(Beginning of Given data)

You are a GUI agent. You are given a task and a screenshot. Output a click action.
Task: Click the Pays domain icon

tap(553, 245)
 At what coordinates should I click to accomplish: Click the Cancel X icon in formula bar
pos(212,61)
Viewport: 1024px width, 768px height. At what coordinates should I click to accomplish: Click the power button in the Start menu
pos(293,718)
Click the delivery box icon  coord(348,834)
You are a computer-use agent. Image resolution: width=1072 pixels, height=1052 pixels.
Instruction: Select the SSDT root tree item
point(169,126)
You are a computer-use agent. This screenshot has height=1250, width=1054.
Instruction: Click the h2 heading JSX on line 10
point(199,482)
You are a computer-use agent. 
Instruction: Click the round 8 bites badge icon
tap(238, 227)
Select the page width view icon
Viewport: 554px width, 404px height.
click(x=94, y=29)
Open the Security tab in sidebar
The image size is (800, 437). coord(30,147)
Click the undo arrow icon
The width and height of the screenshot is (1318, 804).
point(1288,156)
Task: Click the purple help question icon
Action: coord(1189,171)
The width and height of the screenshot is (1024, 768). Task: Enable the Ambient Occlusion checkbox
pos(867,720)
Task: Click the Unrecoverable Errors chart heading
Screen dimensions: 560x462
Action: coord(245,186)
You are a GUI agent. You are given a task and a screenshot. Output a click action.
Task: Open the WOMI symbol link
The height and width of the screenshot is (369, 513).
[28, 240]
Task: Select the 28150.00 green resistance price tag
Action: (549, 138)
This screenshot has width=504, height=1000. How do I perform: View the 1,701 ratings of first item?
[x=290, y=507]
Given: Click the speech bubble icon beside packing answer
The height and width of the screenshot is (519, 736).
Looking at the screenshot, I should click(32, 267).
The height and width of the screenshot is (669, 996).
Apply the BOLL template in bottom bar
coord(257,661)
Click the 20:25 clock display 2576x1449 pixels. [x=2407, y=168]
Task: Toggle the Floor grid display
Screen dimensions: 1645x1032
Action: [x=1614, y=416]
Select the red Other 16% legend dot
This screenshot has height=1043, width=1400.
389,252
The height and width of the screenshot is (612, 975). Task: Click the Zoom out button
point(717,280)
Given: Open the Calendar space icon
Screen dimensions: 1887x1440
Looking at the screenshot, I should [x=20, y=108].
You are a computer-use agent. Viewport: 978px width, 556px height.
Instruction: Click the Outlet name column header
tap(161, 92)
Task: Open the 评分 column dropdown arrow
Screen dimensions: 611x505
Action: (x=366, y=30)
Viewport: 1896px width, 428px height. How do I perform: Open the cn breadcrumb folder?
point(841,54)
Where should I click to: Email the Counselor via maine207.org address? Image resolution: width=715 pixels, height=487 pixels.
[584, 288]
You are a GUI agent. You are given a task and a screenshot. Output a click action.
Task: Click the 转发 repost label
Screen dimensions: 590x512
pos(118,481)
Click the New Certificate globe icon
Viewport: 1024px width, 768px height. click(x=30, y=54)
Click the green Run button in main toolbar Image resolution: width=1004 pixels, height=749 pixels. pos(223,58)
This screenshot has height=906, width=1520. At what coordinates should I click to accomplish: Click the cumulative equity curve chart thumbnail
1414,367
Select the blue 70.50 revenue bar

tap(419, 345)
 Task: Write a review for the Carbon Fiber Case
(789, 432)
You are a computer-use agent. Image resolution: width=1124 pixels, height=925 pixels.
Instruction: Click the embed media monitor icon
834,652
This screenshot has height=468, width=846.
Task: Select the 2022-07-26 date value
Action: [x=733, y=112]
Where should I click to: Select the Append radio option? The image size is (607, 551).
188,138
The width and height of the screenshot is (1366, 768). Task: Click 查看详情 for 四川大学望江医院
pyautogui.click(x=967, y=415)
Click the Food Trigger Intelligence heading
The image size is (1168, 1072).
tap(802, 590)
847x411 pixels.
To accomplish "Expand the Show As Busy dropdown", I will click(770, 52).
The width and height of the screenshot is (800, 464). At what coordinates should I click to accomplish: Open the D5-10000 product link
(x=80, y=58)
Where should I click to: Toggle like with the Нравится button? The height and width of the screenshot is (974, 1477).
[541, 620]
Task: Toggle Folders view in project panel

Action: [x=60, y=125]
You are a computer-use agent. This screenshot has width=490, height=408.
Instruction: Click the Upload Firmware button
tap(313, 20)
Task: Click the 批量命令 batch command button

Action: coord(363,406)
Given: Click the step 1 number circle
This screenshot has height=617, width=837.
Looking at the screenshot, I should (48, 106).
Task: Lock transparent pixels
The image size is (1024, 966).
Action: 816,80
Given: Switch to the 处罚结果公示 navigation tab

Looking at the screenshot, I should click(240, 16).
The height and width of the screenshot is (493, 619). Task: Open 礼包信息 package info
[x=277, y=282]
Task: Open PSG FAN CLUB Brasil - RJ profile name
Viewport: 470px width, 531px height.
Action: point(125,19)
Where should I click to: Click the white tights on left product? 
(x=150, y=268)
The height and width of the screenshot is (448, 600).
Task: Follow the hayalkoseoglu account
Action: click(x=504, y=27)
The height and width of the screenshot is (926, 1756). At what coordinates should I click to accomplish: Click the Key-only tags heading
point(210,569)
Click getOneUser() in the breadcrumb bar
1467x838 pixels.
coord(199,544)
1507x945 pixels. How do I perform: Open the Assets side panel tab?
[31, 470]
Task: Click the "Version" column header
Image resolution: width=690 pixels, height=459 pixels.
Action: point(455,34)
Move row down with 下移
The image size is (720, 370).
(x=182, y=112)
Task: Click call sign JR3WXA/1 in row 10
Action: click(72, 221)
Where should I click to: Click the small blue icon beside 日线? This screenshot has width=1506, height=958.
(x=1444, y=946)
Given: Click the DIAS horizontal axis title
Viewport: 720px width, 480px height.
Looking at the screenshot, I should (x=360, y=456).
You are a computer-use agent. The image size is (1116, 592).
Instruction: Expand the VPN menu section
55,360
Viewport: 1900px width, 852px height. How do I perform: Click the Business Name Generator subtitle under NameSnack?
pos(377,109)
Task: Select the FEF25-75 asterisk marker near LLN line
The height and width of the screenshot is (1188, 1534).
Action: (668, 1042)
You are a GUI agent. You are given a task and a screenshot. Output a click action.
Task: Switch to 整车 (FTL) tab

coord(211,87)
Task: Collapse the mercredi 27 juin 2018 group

(End of Given data)

*Work order*
This exercise asks for every line of the records to be repeated exactly.

*Written solution*
You are a GUI agent. You are given a task and a screenshot. Output a click action.
Task: Click the Pays domain icon

tap(553, 245)
 At what coordinates should I click to accomplish: Click the Cancel X icon in formula bar
pos(212,61)
Viewport: 1024px width, 768px height. At what coordinates should I click to accomplish: Click the power button in the Start menu
pos(293,718)
Click the delivery box icon  coord(348,834)
You are a computer-use agent. Image resolution: width=1072 pixels, height=1052 pixels.
Instruction: Select the SSDT root tree item
point(169,126)
You are a computer-use agent. This screenshot has height=1250, width=1054.
Instruction: Click the h2 heading JSX on line 10
point(199,482)
You are a computer-use agent. 
Instruction: Click the round 8 bites badge icon
tap(238, 227)
Select the page width view icon
Viewport: 554px width, 404px height.
click(x=94, y=29)
Open the Security tab in sidebar
The image size is (800, 437). coord(30,147)
Click the undo arrow icon
The width and height of the screenshot is (1318, 804).
point(1288,156)
Task: Click the purple help question icon
Action: coord(1189,171)
The width and height of the screenshot is (1024, 768). Task: Enable the Ambient Occlusion checkbox
pos(867,720)
Task: Click the Unrecoverable Errors chart heading
Screen dimensions: 560x462
Action: coord(245,186)
You are a GUI agent. You are given a task and a screenshot. Output a click action.
Task: Open the WOMI symbol link
The height and width of the screenshot is (369, 513).
[28, 240]
Task: Select the 28150.00 green resistance price tag
Action: (549, 138)
This screenshot has width=504, height=1000. How do I perform: View the 1,701 ratings of first item?
[x=290, y=507]
Given: Click the speech bubble icon beside packing answer
The height and width of the screenshot is (519, 736).
Looking at the screenshot, I should click(32, 267).
The height and width of the screenshot is (669, 996).
Apply the BOLL template in bottom bar
coord(257,661)
Click the 20:25 clock display 2576x1449 pixels. [x=2407, y=168]
Task: Toggle the Floor grid display
Screen dimensions: 1645x1032
Action: [x=1614, y=416]
Select the red Other 16% legend dot
This screenshot has height=1043, width=1400.
389,252
The height and width of the screenshot is (612, 975). Task: Click the Zoom out button
point(717,280)
Given: Open the Calendar space icon
Screen dimensions: 1887x1440
Looking at the screenshot, I should [x=20, y=108].
You are a computer-use agent. Viewport: 978px width, 556px height.
Instruction: Click the Outlet name column header
tap(161, 92)
Task: Open the 评分 column dropdown arrow
Screen dimensions: 611x505
Action: (x=366, y=30)
Viewport: 1896px width, 428px height. How do I perform: Open the cn breadcrumb folder?
point(841,54)
Where should I click to: Email the Counselor via maine207.org address? Image resolution: width=715 pixels, height=487 pixels.
[584, 288]
You are a GUI agent. You are given a task and a screenshot. Output a click action.
Task: Click the 转发 repost label
Screen dimensions: 590x512
pos(118,481)
Click the New Certificate globe icon
Viewport: 1024px width, 768px height. click(x=30, y=54)
Click the green Run button in main toolbar Image resolution: width=1004 pixels, height=749 pixels. pos(223,58)
This screenshot has height=906, width=1520. At what coordinates should I click to accomplish: Click the cumulative equity curve chart thumbnail
1414,367
Select the blue 70.50 revenue bar

tap(419, 345)
 Task: Write a review for the Carbon Fiber Case
(789, 432)
You are a computer-use agent. Image resolution: width=1124 pixels, height=925 pixels.
Instruction: Click the embed media monitor icon
834,652
This screenshot has height=468, width=846.
Task: Select the 2022-07-26 date value
Action: [x=733, y=112]
Where should I click to: Select the Append radio option? The image size is (607, 551).
188,138
The width and height of the screenshot is (1366, 768). Task: Click 查看详情 for 四川大学望江医院
pyautogui.click(x=967, y=415)
Click the Food Trigger Intelligence heading
The image size is (1168, 1072).
tap(802, 590)
847x411 pixels.
To accomplish "Expand the Show As Busy dropdown", I will click(770, 52).
The width and height of the screenshot is (800, 464). At what coordinates should I click to accomplish: Open the D5-10000 product link
(x=80, y=58)
Where should I click to: Toggle like with the Нравится button? The height and width of the screenshot is (974, 1477).
[541, 620]
Task: Toggle Folders view in project panel

Action: [x=60, y=125]
You are a computer-use agent. This screenshot has width=490, height=408.
Instruction: Click the Upload Firmware button
tap(313, 20)
Task: Click the 批量命令 batch command button

Action: coord(363,406)
Given: Click the step 1 number circle
This screenshot has height=617, width=837.
Looking at the screenshot, I should (48, 106).
Task: Lock transparent pixels
The image size is (1024, 966).
Action: 816,80
Given: Switch to the 处罚结果公示 navigation tab

Looking at the screenshot, I should click(240, 16).
The height and width of the screenshot is (493, 619). Task: Open 礼包信息 package info
[x=277, y=282]
Task: Open PSG FAN CLUB Brasil - RJ profile name
Viewport: 470px width, 531px height.
Action: point(125,19)
Where should I click to: Click the white tights on left product? 
(x=150, y=268)
The height and width of the screenshot is (448, 600).
Task: Follow the hayalkoseoglu account
Action: click(x=504, y=27)
The height and width of the screenshot is (926, 1756). At what coordinates should I click to accomplish: Click the Key-only tags heading
point(210,569)
Click getOneUser() in the breadcrumb bar
1467x838 pixels.
coord(199,544)
1507x945 pixels. How do I perform: Open the Assets side panel tab?
[31, 470]
Task: Click the "Version" column header
Image resolution: width=690 pixels, height=459 pixels.
Action: point(455,34)
Move row down with 下移
The image size is (720, 370).
(x=182, y=112)
Task: Click call sign JR3WXA/1 in row 10
Action: click(72, 221)
Where should I click to: Click the small blue icon beside 日线? This screenshot has width=1506, height=958.
(x=1444, y=946)
Given: Click the DIAS horizontal axis title
Viewport: 720px width, 480px height.
Looking at the screenshot, I should (x=360, y=456).
You are a computer-use agent. The image size is (1116, 592).
Instruction: Expand the VPN menu section
55,360
Viewport: 1900px width, 852px height. How do I perform: Click the Business Name Generator subtitle under NameSnack?
pos(377,109)
Task: Select the FEF25-75 asterisk marker near LLN line
The height and width of the screenshot is (1188, 1534).
Action: (668, 1042)
You are a GUI agent. You are given a task and a screenshot. Output a click action.
Task: Switch to 整车 (FTL) tab

coord(211,87)
Task: Collapse the mercredi 27 juin 2018 group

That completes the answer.